Vural Gökmen, BSc, MSc, PhD is professor in the Food Engineering Department at Hacettepe University, Ankara, Turkey. His responsibilities include to teach at undergraduate and graduate levels, to supervise MSc and PhD theses, to conduct research projects, and to give consultancy to food industry through knowledge and technology transfer.
He graduated in 1990 with food engineering degree and gained his PhD degree in 1998. In 2004, he has been awarded as outstanding young scientist by the Turkish Academy of Sciences, and in 2007 he gained science incentive award by The Scientific and Technological Council of Turkey. He has founded Food Quality & Safety Research Group in 2004, Food Research Center in 2010 at Hacettepe University, and The National Food Technology Platform of Turkey in 2011.
Prof. Gökmen carried out national and international research projects related to different aspects of food science and engineering. He has lectured nationally and internationally. He had collaborations with the research groups in Italy, Spain, Germany, France, The Netherlands, Belgium, USA, Czechia, Slovakia, Serbia, UK and Denmark. As one of the leading experts on food science, Prof. Gökmen has contributed greatly to the understanding of process-derived effects on the quality and safety of foodstuffs. Also, he has developed chromatography, mass spectrometry, and computer vision based advanced analytical techniques to monitor food quality and safety.

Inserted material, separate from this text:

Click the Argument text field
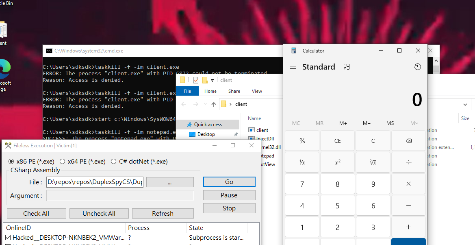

To his credit, Prof. Gökmen has published over 260 articles, which includes over 240 peer reviewed manuscripts based on original research, 20 book chapters, and edited a book. As of February 2021, his publications have been cited 7600 times in Web of Science (h-index 48), 8000 times in Scopus (h-index 50), 8000 time in Mendeley (h-index 50) and 11700 times in Google Scholar (h-index 62).
Prof. Gökmen is serving as associate editor for Food Chemistry (IF=6.3) and Food Research International (IF=4.9), section editor for Polish Journal of Food and Nutrition Sciences (IF=1.9), and editorial board member for Food Composition and Analysis (IF=3.7).